◆ EXERCISE DETAILS
Turn the lines of the records below into a numbered list, one item per line, omitting the blank lines.

(Dataset entries)
....................
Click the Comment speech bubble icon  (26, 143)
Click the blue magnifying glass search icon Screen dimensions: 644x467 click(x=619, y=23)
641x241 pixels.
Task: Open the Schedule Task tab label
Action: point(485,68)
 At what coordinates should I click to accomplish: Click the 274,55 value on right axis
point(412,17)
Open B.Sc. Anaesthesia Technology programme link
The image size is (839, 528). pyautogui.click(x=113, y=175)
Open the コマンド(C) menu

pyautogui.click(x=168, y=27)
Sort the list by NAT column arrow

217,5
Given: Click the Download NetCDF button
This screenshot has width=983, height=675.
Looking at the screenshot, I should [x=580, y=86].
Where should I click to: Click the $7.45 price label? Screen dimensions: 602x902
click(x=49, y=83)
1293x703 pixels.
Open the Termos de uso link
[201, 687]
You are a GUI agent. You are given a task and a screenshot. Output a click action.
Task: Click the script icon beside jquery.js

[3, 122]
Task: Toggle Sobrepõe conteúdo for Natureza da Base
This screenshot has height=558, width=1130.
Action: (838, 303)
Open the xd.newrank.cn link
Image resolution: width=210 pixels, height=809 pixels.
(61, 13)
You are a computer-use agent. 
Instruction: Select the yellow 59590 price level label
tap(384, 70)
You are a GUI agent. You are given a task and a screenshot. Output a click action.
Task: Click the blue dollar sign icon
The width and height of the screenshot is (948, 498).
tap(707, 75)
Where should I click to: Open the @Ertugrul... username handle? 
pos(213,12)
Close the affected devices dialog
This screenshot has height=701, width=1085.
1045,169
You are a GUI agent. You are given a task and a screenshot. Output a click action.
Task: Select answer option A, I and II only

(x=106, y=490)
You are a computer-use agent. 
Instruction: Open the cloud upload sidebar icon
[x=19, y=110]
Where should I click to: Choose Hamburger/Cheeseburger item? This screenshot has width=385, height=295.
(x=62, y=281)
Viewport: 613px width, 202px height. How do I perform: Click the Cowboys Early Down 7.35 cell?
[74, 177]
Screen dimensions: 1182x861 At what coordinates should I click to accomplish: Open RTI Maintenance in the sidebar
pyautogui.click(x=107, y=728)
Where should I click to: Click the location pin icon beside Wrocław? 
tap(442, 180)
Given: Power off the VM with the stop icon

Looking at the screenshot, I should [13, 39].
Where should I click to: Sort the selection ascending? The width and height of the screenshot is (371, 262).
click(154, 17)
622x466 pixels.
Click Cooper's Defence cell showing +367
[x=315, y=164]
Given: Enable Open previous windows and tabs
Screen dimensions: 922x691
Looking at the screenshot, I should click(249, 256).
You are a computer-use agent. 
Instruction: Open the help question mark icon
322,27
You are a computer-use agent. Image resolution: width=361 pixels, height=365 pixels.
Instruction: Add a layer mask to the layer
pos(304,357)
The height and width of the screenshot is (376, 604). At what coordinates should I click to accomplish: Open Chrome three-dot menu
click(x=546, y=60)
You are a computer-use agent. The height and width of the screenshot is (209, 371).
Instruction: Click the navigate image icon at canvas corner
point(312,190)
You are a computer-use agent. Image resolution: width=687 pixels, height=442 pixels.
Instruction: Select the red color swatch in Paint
....................
◆ SOLUTION FOR THIS TASK
1. Click the Comment speech bubble icon  (26, 143)
2. Click the blue magnifying glass search icon Screen dimensions: 644x467 click(x=619, y=23)
3. 641x241 pixels.
4. Task: Open the Schedule Task tab label
5. Action: point(485,68)
6.  At what coordinates should I click to accomplish: Click the 274,55 value on right axis
7. point(412,17)
8. Open B.Sc. Anaesthesia Technology programme link
9. The image size is (839, 528). pyautogui.click(x=113, y=175)
10. Open the コマンド(C) menu
11. pyautogui.click(x=168, y=27)
12. Sort the list by NAT column arrow
13. 217,5
14. Given: Click the Download NetCDF button
15. This screenshot has width=983, height=675.
16. Looking at the screenshot, I should [x=580, y=86].
17. Where should I click to: Click the $7.45 price label? Screen dimensions: 602x902
18. click(x=49, y=83)
19. 1293x703 pixels.
20. Open the Termos de uso link
21. [201, 687]
22. You are a GUI agent. You are given a task and a screenshot. Output a click action.
23. Task: Click the script icon beside jquery.js
24. [3, 122]
25. Task: Toggle Sobrepõe conteúdo for Natureza da Base
26. This screenshot has height=558, width=1130.
27. Action: (838, 303)
28. Open the xd.newrank.cn link
29. Image resolution: width=210 pixels, height=809 pixels.
30. (61, 13)
31. You are a computer-use agent. 
32. Instruction: Select the yellow 59590 price level label
33. tap(384, 70)
34. You are a GUI agent. You are given a task and a screenshot. Output a click action.
35. Task: Click the blue dollar sign icon
36. The width and height of the screenshot is (948, 498).
37. tap(707, 75)
38. Where should I click to: Open the @Ertugrul... username handle? 
39. pos(213,12)
40. Close the affected devices dialog
41. This screenshot has height=701, width=1085.
42. 1045,169
43. You are a GUI agent. You are given a task and a screenshot. Output a click action.
44. Task: Select answer option A, I and II only
45. (x=106, y=490)
46. You are a computer-use agent. 
47. Instruction: Open the cloud upload sidebar icon
48. [x=19, y=110]
49. Where should I click to: Choose Hamburger/Cheeseburger item? This screenshot has width=385, height=295.
50. (x=62, y=281)
51. Viewport: 613px width, 202px height. How do I perform: Click the Cowboys Early Down 7.35 cell?
52. [74, 177]
53. Screen dimensions: 1182x861 At what coordinates should I click to accomplish: Open RTI Maintenance in the sidebar
54. pyautogui.click(x=107, y=728)
55. Where should I click to: Click the location pin icon beside Wrocław? 
56. tap(442, 180)
57. Given: Power off the VM with the stop icon
58. Looking at the screenshot, I should [13, 39].
59. Where should I click to: Sort the selection ascending? The width and height of the screenshot is (371, 262).
60. click(154, 17)
61. 622x466 pixels.
62. Click Cooper's Defence cell showing +367
63. [x=315, y=164]
64. Given: Enable Open previous windows and tabs
65. Screen dimensions: 922x691
66. Looking at the screenshot, I should click(249, 256).
67. You are a computer-use agent. 
68. Instruction: Open the help question mark icon
69. 322,27
70. You are a computer-use agent. Image resolution: width=361 pixels, height=365 pixels.
71. Instruction: Add a layer mask to the layer
72. pos(304,357)
73. The height and width of the screenshot is (376, 604). At what coordinates should I click to accomplish: Open Chrome three-dot menu
74. click(x=546, y=60)
75. You are a computer-use agent. The height and width of the screenshot is (209, 371).
76. Instruction: Click the navigate image icon at canvas corner
77. point(312,190)
78. You are a computer-use agent. Image resolution: width=687 pixels, height=442 pixels.
79. Instruction: Select the red color swatch in Paint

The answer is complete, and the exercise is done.